Port Effeciency Requires People and Money

We are halfway into 2022 and it feels like everything is finally getting back to “normal” after COVID-19 shut the world down. We have a golden opportunity right now to examine the cracks in the supply chain system that were made glaringly obvious over the past few years.

The Port Performance Index for 2021 was recently released with the ports of Los Angeles and Long Beach dead last on the list. These two ports are responsible for moving 42% of consumer goods from Asia into the United States. There’s a cascade of cause and effect that ripples out across the industry. Just looking at the connection between trucking jobs and wharehouse space, you’ll see how one problem conflates the other. For example, there’s a shortage of high skilled workers in the trucking industry to effeciently move goods across the country. That means goods must sit in a warehouse at the ports for longer than importers anticipated. Having said that, There’s also a shortage of warehouse space at various port facilities. This then puts pressure on the trucking industry to move goods faster, which they can’t do becuase there is a shortage of high skilled workers.

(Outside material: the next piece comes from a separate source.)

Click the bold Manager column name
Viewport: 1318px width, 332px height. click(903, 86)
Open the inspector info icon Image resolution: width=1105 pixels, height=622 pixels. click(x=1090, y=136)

To keep our economy growing, we have to solve the effeciency issues at our ports with investments in human resources and technology.

New era, new careers:

By the end of the decade, the baby boomer generation will all have hit retirement age. We hear a lot about “The Great Resignation” and that “no one wants to work anymore.”  When we put our personal opinions on this aside and look at what’s actually happening in the marketplace, there is a cultural shift happening – younger generations wants different things out of their careers than older generations of workers.

Back in 2017, 80,000 people applied for 2,400 new jobs at the Los Angeles and Long Beach ports. These are your quintessential blue collar union jobs that have historically provided access to the middle class. For the older generations, that meant pensions and home ownership, as well as, good health insurance benefits. Younger generations increasingly want more flexibility and greater work-life balance. Additionally, the more technology we add into our infrastructure, the more skilled our workers need to be. Investing in education and training will ensure new hires have the skills they need to sustain a life long career in logistics. Innovation can’t be just about infrastructure and technology or the human capital will continue to lag behind.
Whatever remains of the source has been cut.